The paper also discussed the idea of whether a statutory tort of privacy was 
needed, with the AGD saying it would allow for privacy breaches not covered by 
the Privacy Act to be caught, but also that recent criminal legislation may 
lower the need for such a tort.

"A key issue for the design of a statutory tort of privacy is the types of 
liability it would cover. That is, liability based on intention, liability 
based on negligence or strict liability," the AGD said.

"The ALRC recommended that a statutory tort should be confined to intentional 
or reckless invasions of privacy and should not extend to negligent invasions 
of privacy or attract strict liability. However, it is questionable that an 
invasion of privacy due to gross negligence where a person may not have been 
reckless but failed to exercise even the slightest degree of care and diligence 
in relation to an obvious risk should be outside scope."

The terms of reference also stated the review would not look into any changes 
to the Privacy Act that were made to cater for the government's COVIDSafe app, 
nor recent changes made to credit reporting.

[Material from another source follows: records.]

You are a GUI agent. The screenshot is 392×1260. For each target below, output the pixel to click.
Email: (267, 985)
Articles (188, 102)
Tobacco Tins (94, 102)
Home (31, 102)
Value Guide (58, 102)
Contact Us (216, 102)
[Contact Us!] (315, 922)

Submissions to the review have a deadline of November 29, with a discussion 
paper set to appear early next year. A date for the final report was not 
specified.

"Australians are spending more and more of their time online and more of their 
personal information is being collected, handled and stored," Porter said.

"Technology is also rapidly evolving in areas such as artificial intelligence 
and data analytics, which is why it is crucial that we have a privacy regime 
that is fit for purpose, can grow trust, empower consumers, and support the 
growing digital economy."

The review will also examine the effectiveness of the Notifiable Data Breaches 
scheme.

"The NDB Scheme commenced on 22 February 2018. There are therefore some 
difficulties in determining at this stage whether the scheme has achieved its 
long term objectives," the AGD said.